One method of binding cellulosic particulates that is disclosed in the prior art is to mix the cellulosic particulates with thermoplastic particles and apply heat. The thermoplastic component then melts and encapsulates the cellulosic component, whose individual particulates then adhere to each other. Examples of such methods are disclosed in U.S. Pat. Nos. 5,082,605, 5,088,910 and 5,096,046. However, this method produces a product too rigid for easy packaging and transportation, and further does not preserve the insulative value of the cellulosic fibers due to the resulting high density of the product. Similar drawbacks arise from the use of an adhesive to bind the cellulosic fibers.

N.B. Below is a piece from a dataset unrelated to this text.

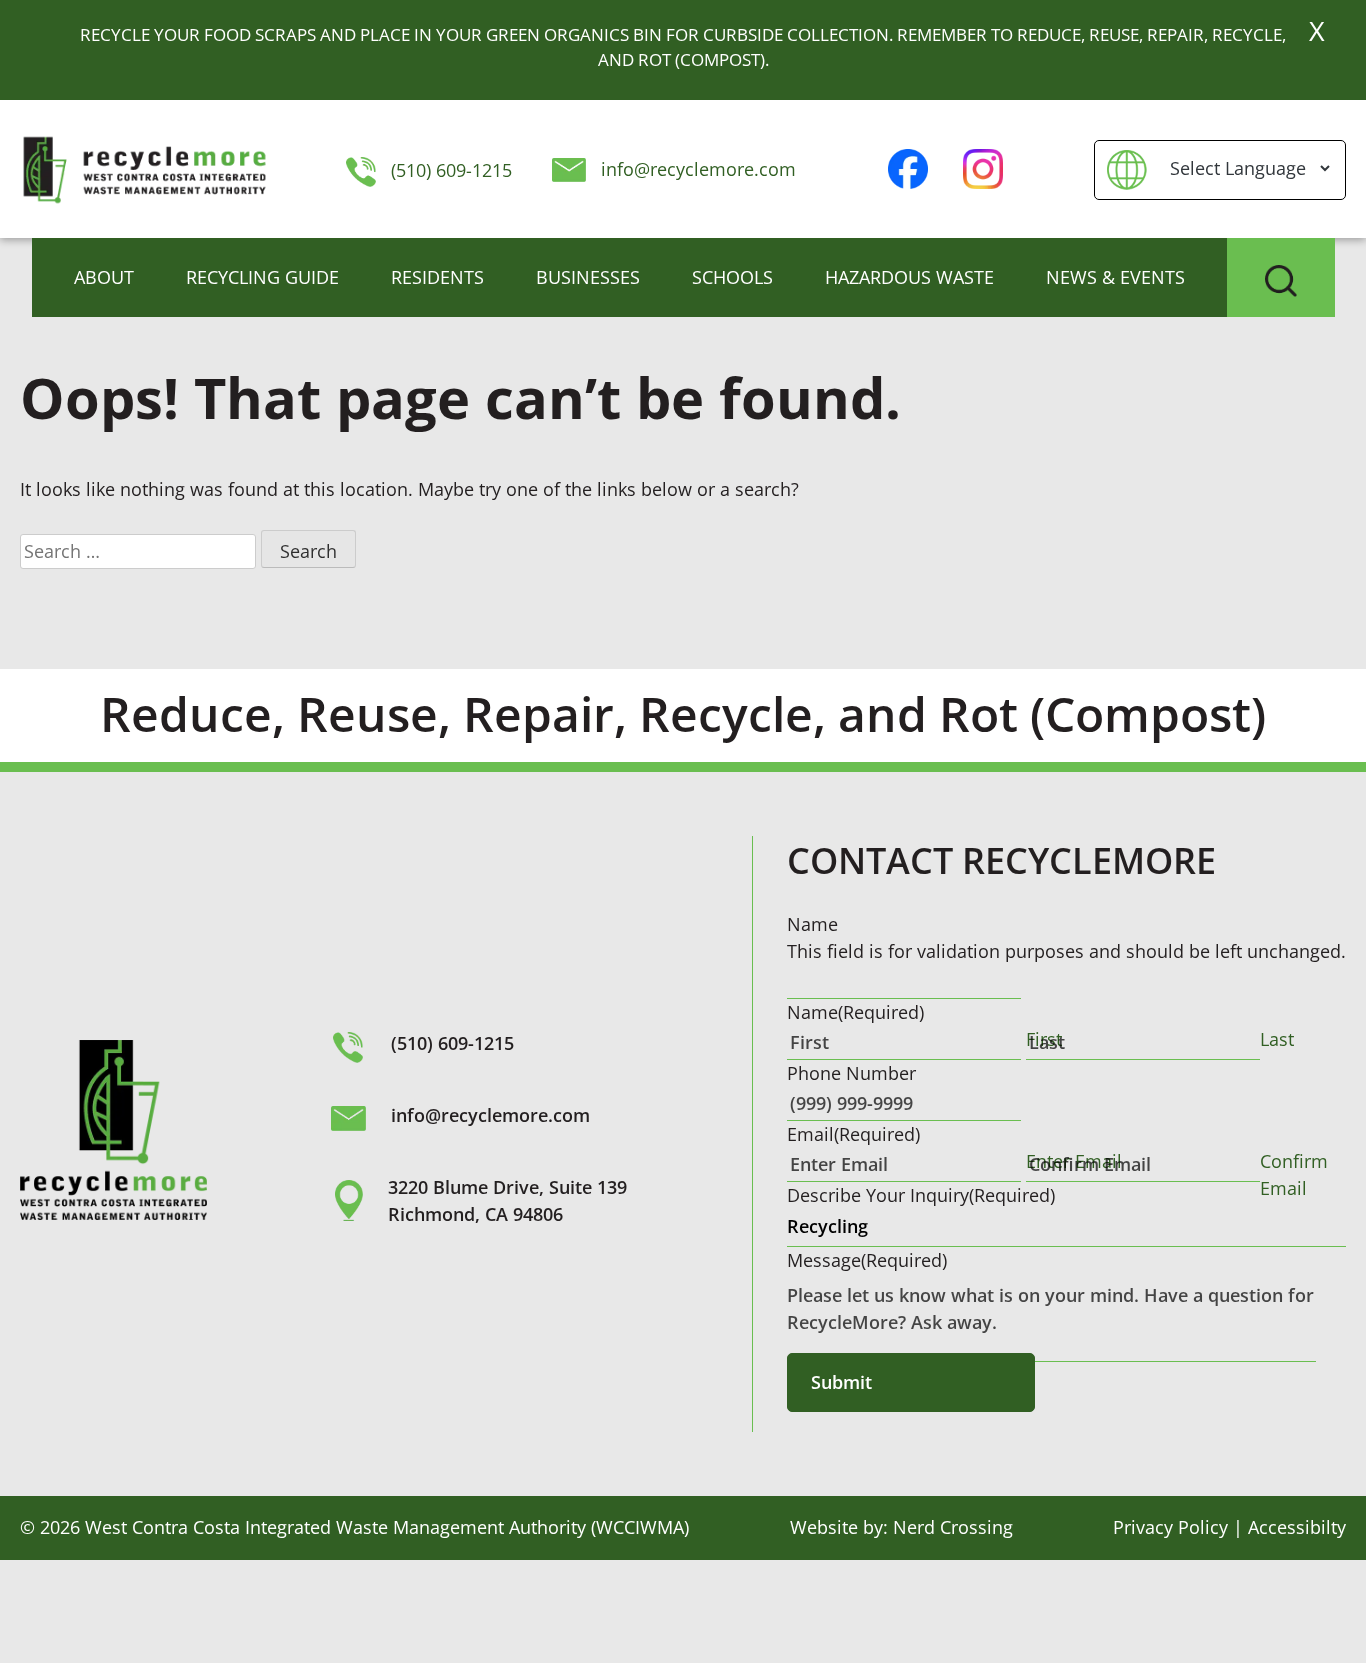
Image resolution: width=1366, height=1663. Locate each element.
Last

While the prior art reveals methods of binding cellulosic particulates to a flexible substrate material by the use of an adhesive, e.g. U.S. Pat. No. 4,634,621, such a method is not well-suited for the form of cellulosic particulates used for insulation; such particulates tend to become rigid and inflexible when an adhesive is applied.
Fiber reinforced composites have been manufactured utilizing either a single fiber type or a mixture of fibers to form a nonwoven air-laid batt which either includes thermoplastic fibers or is resinated with a thermoplastic material. This batt is then molded into a preform and maybe injected with resin (e.g. U.S. Pat. Nos. 4,663,225 and 4,812,283).